Sevgili Dostlarım, bu platformda daha öncede izah ettiğim gibi bizim tespitlerimize göre kuantum mekaniği ve tasavvuf ; irfan okyanusuna akan bir birinden habersiz ama bir birlerine çok yakın, ayrıca aynı kaynaklarca beslenen iki ulu ırmak gibi asırlardır olduğu gibi akışlarını paralel bir şekilde sürdürmekteler. Beklide FARKINDALIĞIN en çok FARKEDİLMESİ gereken hususu bu olmalıdır.
Evet değerli dostlarım, bu kısa analojiden sonra… şimdi birçoğunuzun aklına; “Tamam arkadaşım/kardeşim doğru olabilirsin ama sen bu FARKINDALIK olgusu ile neden bu kadar ilgilisin? FARKINDALIĞIN bizim için önemi nedir? Yaşamımıza ne gibi bir katkısı olacak?” v.s. gibi sorular gelmiş olabilir. Bu soruların cevapları aslında sorular kadar çok ve karmaşık değil. FARKINDA OL-mak tek başına bütün bu ve buna benzer soru ve sorunların cevabıdır emin olun. Farkındalık bizim ekolümüze ve öğretilerimize göre çok etkili bilinçaltı /hipnotik programlarla yapılan kuantum sıçramaları/atılımları sayesinde kazanılan kalıcı ve sürekli bir UYANIKLIK HALİ dir. İlerleyen zamanlarda buralarda sizlere; FARKINDALIK çalışmalarının en önemli ve vazgeçilmez öğretisi olan KUANTUM DÜŞÜNCE TEKNİĞİ/YÖNTEMİ konusunda bilgiler sunacağım. Ve isteyen olursa bu konuda hazırlanmış paket programlarımıza bir haftalık kamp eğitimlerine katılarak hayatlarınızda kendinize en değerli ödülleri vermiş olacaksınız.
Değerli dostlarım, konu çok önemli; bir o kadarda derin, girift ve zihin kalıplarını zorlayıcı özellikleri olan bir konu. Bu yüzden ister istemez uzuyor, lütfen kusura bakmayın. Son olarak bu çalışmaların sonunda ulaşılacak boyutun ne kadar değerli olduğunu anlatarak yukarıdaki sorularında cevabını vereyim.

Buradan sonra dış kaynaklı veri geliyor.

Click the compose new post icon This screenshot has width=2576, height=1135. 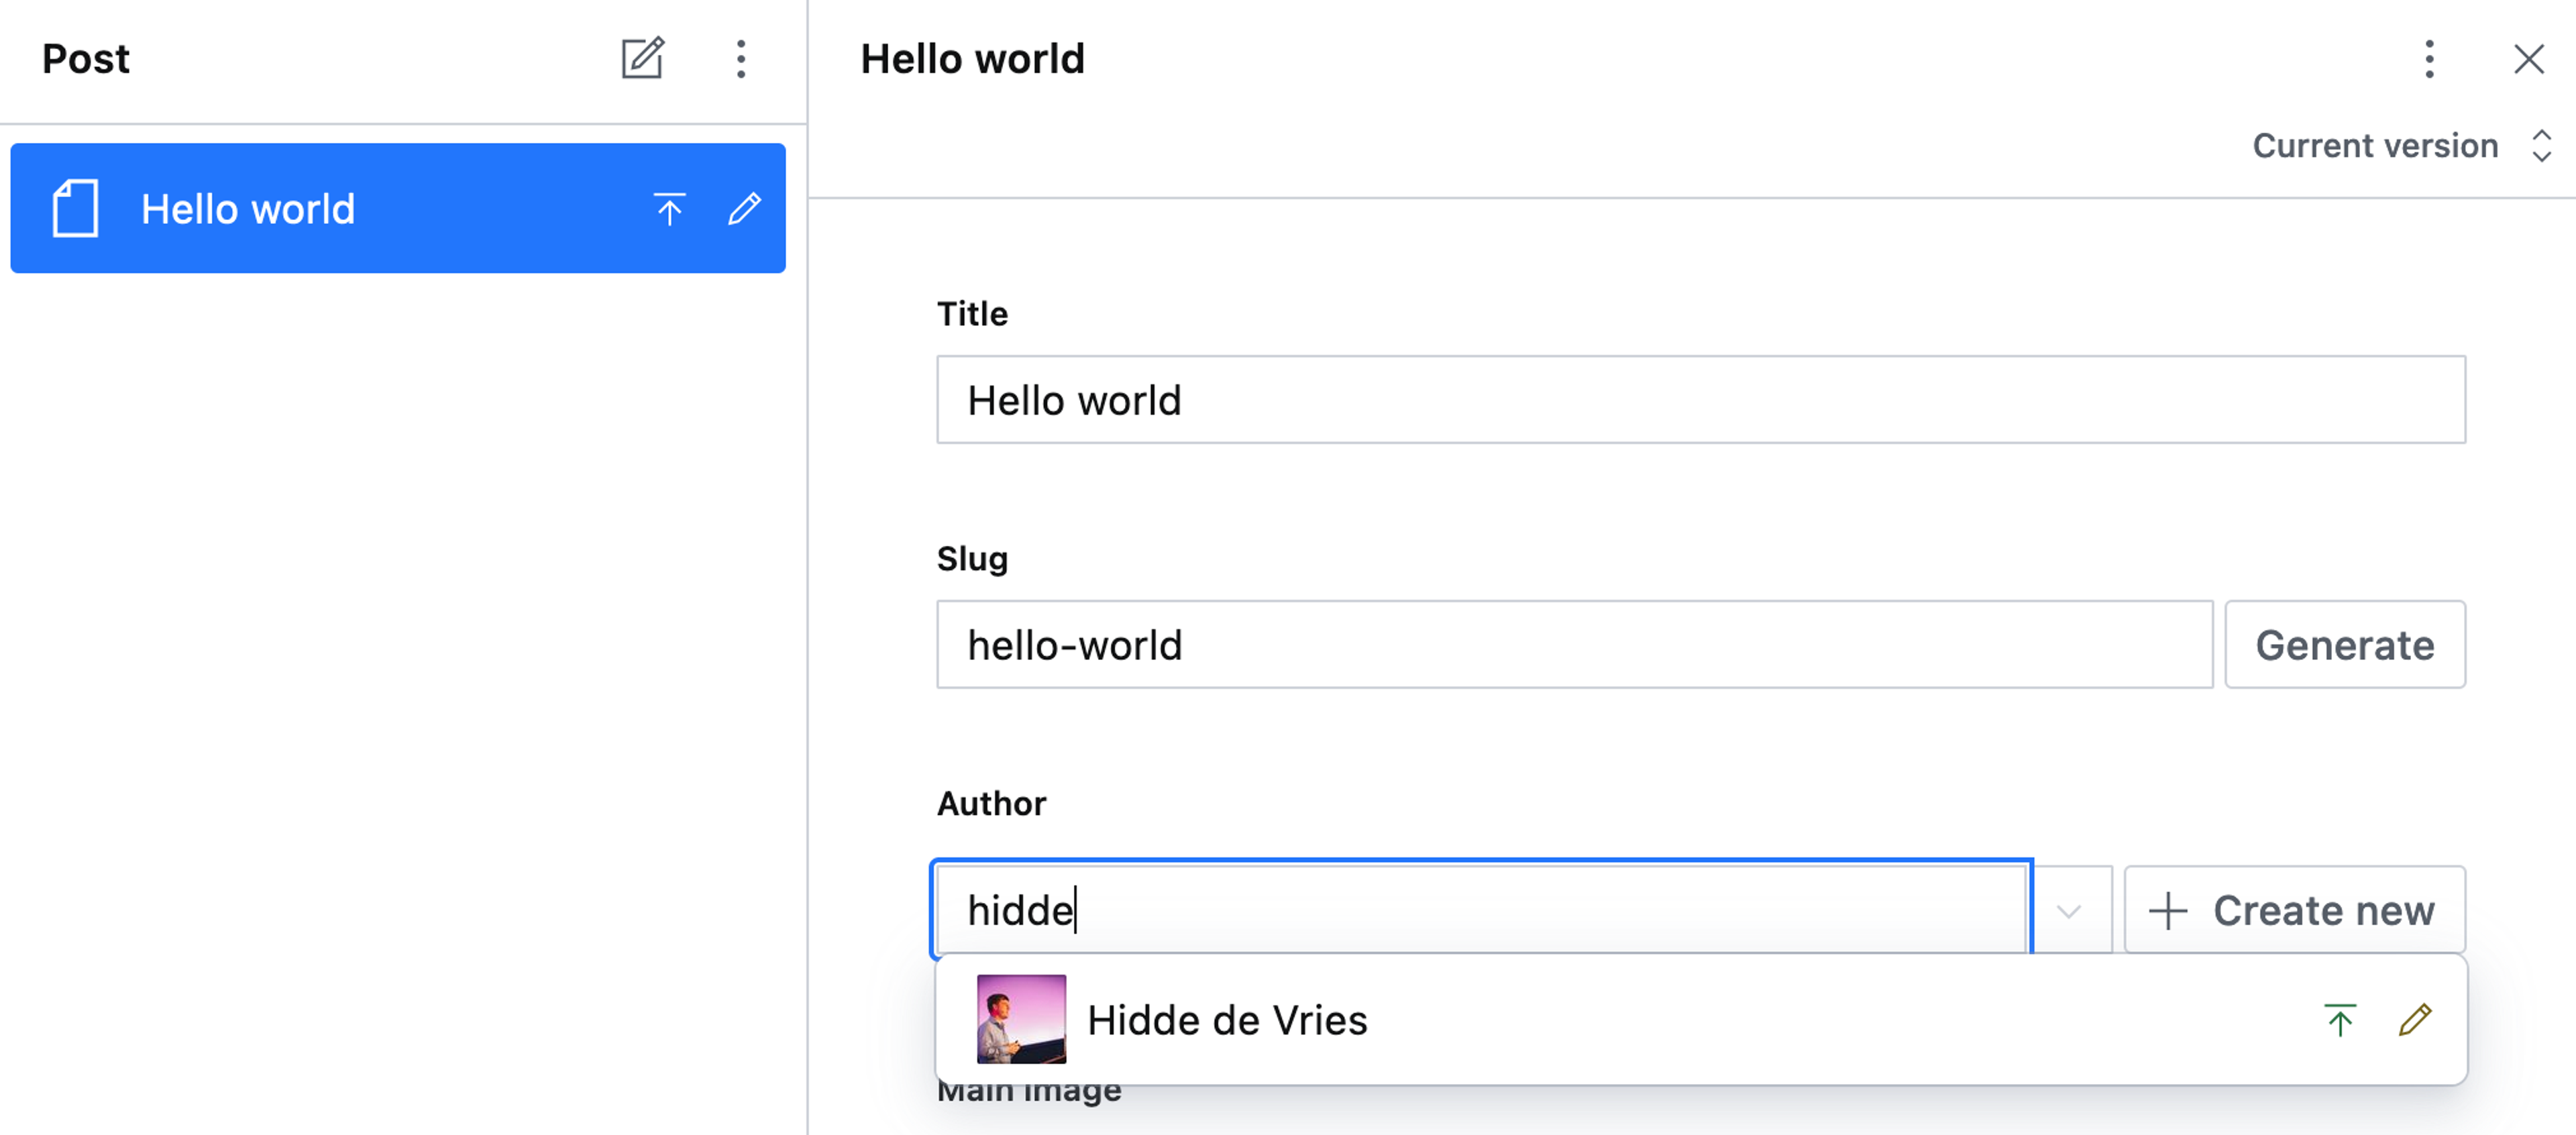click(642, 59)
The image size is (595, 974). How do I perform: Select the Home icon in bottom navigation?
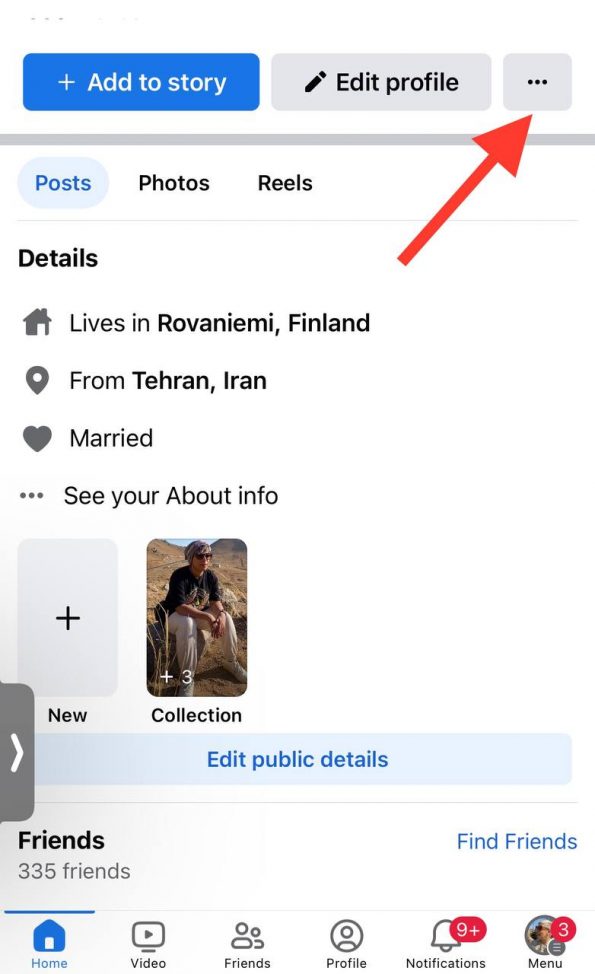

Can dostlarım, çok basit ve uygulaması zevkli bazı tekniklerle KUANTUM DÜŞÜNCE TEKNİĞİNİ/YONTEMİNİ hayatınıza kattığınızda emin olunki; hayatınızda sorun olarak bildiğiniz/sandığınız çok şeyin bir fırsat olduğunu görecek, hayret edeceksiniz. Varsa hastalığınızın rahmet olduğunu, fakirseniz aslında ne kadar zengin olduğunuzu, kendinizi çaresiz hissettiğinizde içinide (beyninizde/kalbinizde) onlarca çarenin sizin işaretinizi beklediğini FARKEDECEKSİNİZ ve bizim anlatmak istediğimiz FARKINDALIK boyutana girmiş olacaksınız. Bu farkındalık gelişerek olgunlaşarak sizi SAF FARKINDALIK kulvarına taşıyacak ve o zaman her şeyin sırrını çözmüş olacaksınız.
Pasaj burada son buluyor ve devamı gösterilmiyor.